How Many People?

I wrote this song when I was in a wierd state of newfound confident purpose and mournful remorse. I’d used people, places, things, to block myself from creating music possibly because of a long history of shame that surrounded it. Whether it’d be from football coaches saying “You choose guitar over music?” or it’d be from parents saying “How is that going to make money?”, when everyone else who is my equal tells me how awesome I am at guitar and song writing and making content. So the writing is on the wall and I had to have a funeral of the old person I was that believed I could live a double life of working professional and wildman musician. Often times when I’m overwhelmed I do self hypnosis which I learned from “Self Hypnosis for Dummies”.

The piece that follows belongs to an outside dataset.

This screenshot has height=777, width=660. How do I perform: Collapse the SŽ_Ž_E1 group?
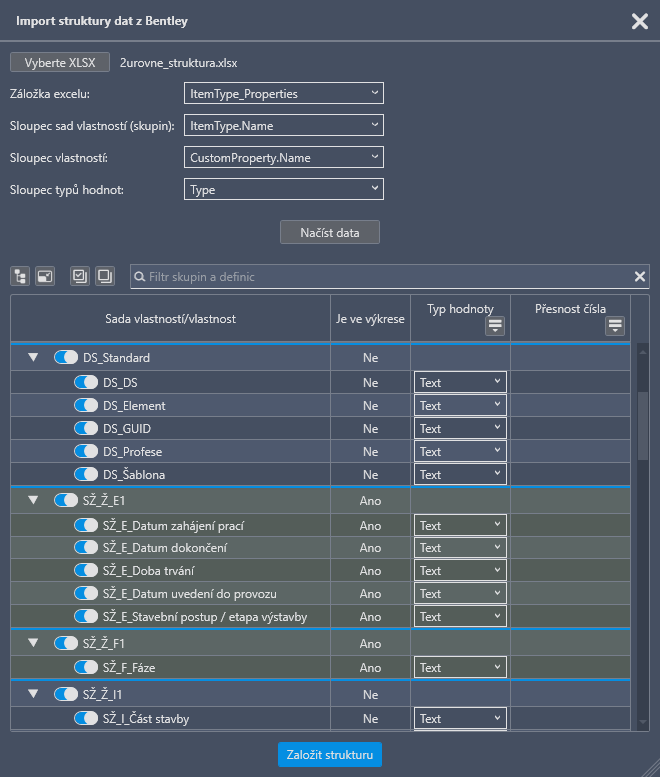tap(33, 500)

Basically I have designed a place where I close my eyes imagine myself falling into a black void. My body gently converts into light particle snowflakes as I pass through to the other side and into the atmosphere of my own world. In this world the atmosphere has a barrier where none of my responsibilities and worries can enter. There is a beach made of soft golden sand, the waters are made out of emeralds, and there are sea rocks are made of gems and diamonds, and the temperature is perfect and soothing. It smells like sea salt and hibiscus flowers. In this world I have a spirit guide which I confide in. I decided that I would rather have a romantic like partner, basically the best girlfriend in the world and her name is Amara; and most of the time she gives me positive reinforcement or we go on wild adventures. The other figure in my dreams is an older looking me who stands at the tops of snowcapped mountains. Often these conversations are stern but also free from the ideologies and myths of this world. So I’d encourage you to make you own “astral” like world too.

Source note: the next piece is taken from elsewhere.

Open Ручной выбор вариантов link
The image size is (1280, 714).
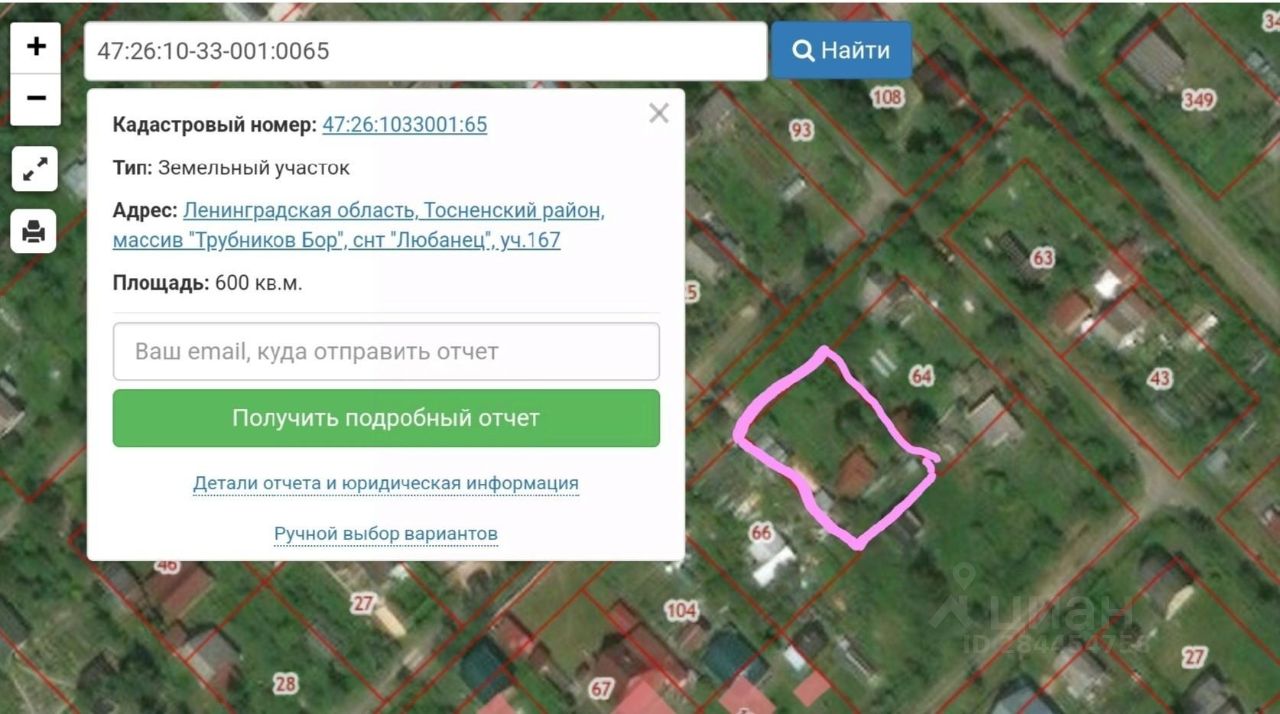(386, 534)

Anyway the conversation basically was how many people can play music like you do? how many people have the ideas that you have? how many people have a job teaching music? how many people have what you have? And it inspired this feeling of intense gratitude when I realized not many at first, but more importantly I realized I did. I was thinking about going out to do something else after I went back to my body, but the opening riff came into my head and I sat down to record it. Originally I recorded this with a bunch of beer keg samples for the drums so I could sound like Slipknot. Mostly because I was mad that Joey Jordinson wasn’t in the band and I feel like he is what makes their songs great. So I created the drums to sound like how Joey would play and the song took on this Slipknot meets Rage Against the Machine vibe. I think the duality in this song shows the turbulent and unsteady forces of my conscious mind being in the world that moves so fast, has so much information pushed on me, so many opportunities to compare successes and failures and the other part is the openness, steadfastness, and clarity within that I can tap into and bring back into the world.